Continua a far discutere la storica sentenza in merito all’eutanasia a favore della quale vi sono ulteriori conferme legali. Un amministratore di sostegno, accertata la volontà della persona amministrata (anche in via presuntiva, alla luce di dichiarazioni rese in passato) è pienamente abilitato a chiedere l’interruzione delle cure anche in assenza di testamento biologico. E l’intervento del Giudice tutelare sarà necessario solo se vi fosse opposizione da parte del medico a procedere. Lo ha stabilito dal Giudice tutelare del Tribunale di Roma, in merito a un caso che vede protagonisti il signor P., compagno e amministratore di sostegno di B., una signora di 62 anni in stato vegetativo irreversibile dal dicembre 2017, immobile in un letto da due anni.
“Con questa importante pronuncia il Tribunale mette in primo piano la volontà della persona, evitando che, come nel caso Englaro, per anni si sia costretti a combattere nei Tribunali per vederla riconosciuta”, commentano i legali dell’Associazione Luca Coscioni, riferendo del pronunciamento sul caso da loro seguito.

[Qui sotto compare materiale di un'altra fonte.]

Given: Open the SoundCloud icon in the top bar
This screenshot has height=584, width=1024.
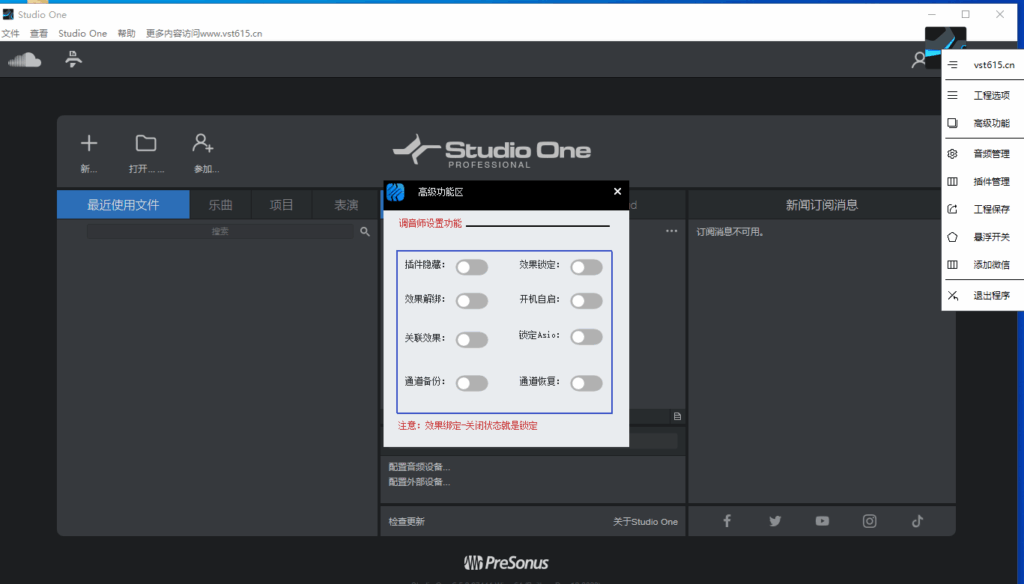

“Con il provvedimento della IX Sezione civile del Tribunale di Roma, il giudice tutelare riconosce il rilievo della volontà del cittadino, che va rispettata ed eseguita, quando non può manifestarla, tramite il potere/dovere dell’Amministratore di sostegno di ricostruire e far valere la decisione della paziente, senza necessità – in assenza di contestazioni da parte di familiari e/o medici – di ulteriori ricorsi o autorizzazioni da parte del Tribunale”, commentano gli avvocati Filomena Gallo (anche segretario dell’associazione Coscioni), Angioletto Calandrini, Massimo Clara e Cinzia Ammirati. “Il giudice tutelare – concludono – ha confermato la portata della legge 219/17 sul consenso informato e le disposizioni anticipate di trattamento (Dat): la volontà della persona malata, non più capace di esprimersi, è stata conosciuta e ricostruita, perché espressa in precedenza anche in assenza di testamento biologico”.